Figure 5 shows that, in the elastic tensile range, the Poisson’s ratios at d′ = 0, 1, 2, 3, and 4 mm had mean values and standard deviations of −0.40 ± 0.04, −0.40 ± 0.05, −0.37 ± 0.04, −0.23 ± 0.05, and −0.25 ± 0.03, respectively. Figure 4a–c compares the stress–strain curves of three structures obtained in the tensile tests and simulations. The results showed that the simulated Poisson’s ratios were within the range of values obtained from five tensile tests of a specimen with the same structure. Thus, the simulation and experimental stress–strain curves showed good agreement. In other words, the Poisson’s ratios of the tensile test specimens in the elastic range were similar to those in the simulation results.

4.3. Discussion

The simulation and experimental results showed that the proposed auxetic made of TPU offers good energy absorption, which may help protective gear stabilize a joint.

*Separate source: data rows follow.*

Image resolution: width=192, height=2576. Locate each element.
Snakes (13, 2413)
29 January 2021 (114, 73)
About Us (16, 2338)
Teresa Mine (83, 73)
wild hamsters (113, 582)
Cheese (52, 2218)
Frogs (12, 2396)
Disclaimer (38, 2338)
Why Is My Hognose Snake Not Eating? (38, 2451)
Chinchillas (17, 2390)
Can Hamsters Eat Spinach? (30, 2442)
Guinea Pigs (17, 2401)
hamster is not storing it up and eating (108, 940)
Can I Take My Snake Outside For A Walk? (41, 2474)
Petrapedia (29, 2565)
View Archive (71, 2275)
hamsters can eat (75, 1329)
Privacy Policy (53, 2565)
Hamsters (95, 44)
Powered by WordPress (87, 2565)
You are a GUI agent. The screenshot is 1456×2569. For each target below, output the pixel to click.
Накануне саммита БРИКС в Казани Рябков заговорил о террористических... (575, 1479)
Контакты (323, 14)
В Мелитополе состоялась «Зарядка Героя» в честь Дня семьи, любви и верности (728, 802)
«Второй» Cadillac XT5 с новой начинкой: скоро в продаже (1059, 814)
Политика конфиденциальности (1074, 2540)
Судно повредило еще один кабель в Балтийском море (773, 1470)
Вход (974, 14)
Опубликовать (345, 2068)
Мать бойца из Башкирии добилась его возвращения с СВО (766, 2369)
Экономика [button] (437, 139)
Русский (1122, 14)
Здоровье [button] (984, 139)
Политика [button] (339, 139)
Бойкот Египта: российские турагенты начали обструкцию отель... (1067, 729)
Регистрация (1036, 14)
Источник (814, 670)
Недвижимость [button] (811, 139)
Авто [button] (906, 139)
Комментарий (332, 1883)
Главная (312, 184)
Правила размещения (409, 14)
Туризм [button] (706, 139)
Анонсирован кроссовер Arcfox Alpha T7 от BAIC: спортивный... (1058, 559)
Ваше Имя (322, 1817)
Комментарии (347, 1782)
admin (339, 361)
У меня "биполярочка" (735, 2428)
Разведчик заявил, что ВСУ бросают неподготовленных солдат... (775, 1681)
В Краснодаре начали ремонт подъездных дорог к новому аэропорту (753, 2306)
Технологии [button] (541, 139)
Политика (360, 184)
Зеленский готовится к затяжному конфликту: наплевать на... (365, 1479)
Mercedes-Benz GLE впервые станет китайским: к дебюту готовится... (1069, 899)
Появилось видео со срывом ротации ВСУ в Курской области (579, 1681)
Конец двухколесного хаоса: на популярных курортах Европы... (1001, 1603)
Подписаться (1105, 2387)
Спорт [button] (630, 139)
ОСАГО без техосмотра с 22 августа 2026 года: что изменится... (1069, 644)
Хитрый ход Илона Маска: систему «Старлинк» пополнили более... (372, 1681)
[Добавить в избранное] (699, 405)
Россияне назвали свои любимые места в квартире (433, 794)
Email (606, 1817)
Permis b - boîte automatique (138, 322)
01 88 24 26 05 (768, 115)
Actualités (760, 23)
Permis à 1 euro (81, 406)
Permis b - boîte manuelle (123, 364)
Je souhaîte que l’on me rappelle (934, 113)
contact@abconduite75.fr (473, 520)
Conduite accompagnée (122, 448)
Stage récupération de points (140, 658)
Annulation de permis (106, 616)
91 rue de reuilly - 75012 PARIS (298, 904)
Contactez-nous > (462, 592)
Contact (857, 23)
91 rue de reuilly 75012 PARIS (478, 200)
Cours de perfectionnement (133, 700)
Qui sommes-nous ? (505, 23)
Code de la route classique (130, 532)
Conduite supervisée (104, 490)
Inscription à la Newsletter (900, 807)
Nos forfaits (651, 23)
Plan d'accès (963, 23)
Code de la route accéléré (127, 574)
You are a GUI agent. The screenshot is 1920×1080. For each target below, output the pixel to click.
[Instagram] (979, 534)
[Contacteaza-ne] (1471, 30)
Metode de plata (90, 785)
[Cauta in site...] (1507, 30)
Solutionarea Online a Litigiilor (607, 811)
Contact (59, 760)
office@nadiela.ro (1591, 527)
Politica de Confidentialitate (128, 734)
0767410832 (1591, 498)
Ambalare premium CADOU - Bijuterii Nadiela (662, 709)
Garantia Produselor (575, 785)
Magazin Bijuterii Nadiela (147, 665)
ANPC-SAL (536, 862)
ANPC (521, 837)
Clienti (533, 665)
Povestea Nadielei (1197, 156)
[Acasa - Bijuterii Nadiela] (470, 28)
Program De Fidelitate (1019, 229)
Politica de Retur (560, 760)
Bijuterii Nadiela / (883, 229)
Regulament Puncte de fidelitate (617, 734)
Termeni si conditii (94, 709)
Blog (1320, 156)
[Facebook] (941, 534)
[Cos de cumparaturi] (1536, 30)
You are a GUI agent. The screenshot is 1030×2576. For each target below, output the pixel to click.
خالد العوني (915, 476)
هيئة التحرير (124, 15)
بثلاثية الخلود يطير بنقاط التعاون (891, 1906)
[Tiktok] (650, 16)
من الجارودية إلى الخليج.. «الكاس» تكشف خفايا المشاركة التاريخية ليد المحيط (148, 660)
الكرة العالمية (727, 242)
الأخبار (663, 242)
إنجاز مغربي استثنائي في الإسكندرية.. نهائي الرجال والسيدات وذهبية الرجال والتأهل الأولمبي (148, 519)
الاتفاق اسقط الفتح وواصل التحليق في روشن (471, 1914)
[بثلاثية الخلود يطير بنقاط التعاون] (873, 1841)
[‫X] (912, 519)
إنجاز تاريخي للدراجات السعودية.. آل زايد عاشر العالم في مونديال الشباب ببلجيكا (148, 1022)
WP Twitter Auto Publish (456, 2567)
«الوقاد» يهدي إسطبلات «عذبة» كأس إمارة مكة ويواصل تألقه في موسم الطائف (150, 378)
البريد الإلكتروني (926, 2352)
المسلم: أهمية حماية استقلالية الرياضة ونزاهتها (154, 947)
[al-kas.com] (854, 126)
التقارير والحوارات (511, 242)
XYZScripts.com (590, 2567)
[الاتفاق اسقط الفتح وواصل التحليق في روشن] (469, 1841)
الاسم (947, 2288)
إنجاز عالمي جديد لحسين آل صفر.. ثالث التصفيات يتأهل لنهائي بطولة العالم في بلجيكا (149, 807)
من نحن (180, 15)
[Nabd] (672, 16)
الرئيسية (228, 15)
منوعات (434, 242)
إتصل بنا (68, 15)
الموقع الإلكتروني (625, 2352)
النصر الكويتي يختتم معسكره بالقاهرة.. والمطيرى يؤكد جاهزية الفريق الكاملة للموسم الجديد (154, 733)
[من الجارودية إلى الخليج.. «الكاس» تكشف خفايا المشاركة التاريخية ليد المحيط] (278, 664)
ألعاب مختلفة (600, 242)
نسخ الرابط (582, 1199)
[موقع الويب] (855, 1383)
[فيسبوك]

A joint protector made from an auxetic may be more flexible and comfortable than one made from traditional material. Different mechanical properties can be obtained by modifying the unit cell parameters as required. The proposed auxetic can be applied in assembling and designing products with a wide range of applicability in sports equipment, sports facilities, and protective gear [36,37,38].

5. Conclusions

An auxetic, where the unit cell contained a hollow circle with varying diameter, was proposed, and the properties were evaluated using FEM simulations and tensile tests. The simulation results showed that the Poisson’s ratio could be adjusted in the range of −0.43 to −0.27, and the experimental results showed good agreement with the simulation results. Adjusting θ and l subtly altered the Poisson’s ratio. Reducing θ decreased the Poisson’s ratio, but a smaller θ also greatly reduced the tensile strength of the structure. Reducing l also decreased the Poisson’s ratio, but the range of Poisson’s ratio increased for d = 0–5 mm. Therefore, θ and l should be adjusted according to the required tensile strength. Although the mesh size was found to have some influence on the Poisson’s ratio, a mesh size between 0.2 and 0.4 offered sufficient calculation accuracy. Further increasing the calculation accuracy would also increase the calculation time. The proposed auxetic is expected to be applicable to the design of joint protectors with varying structures and mechanical properties.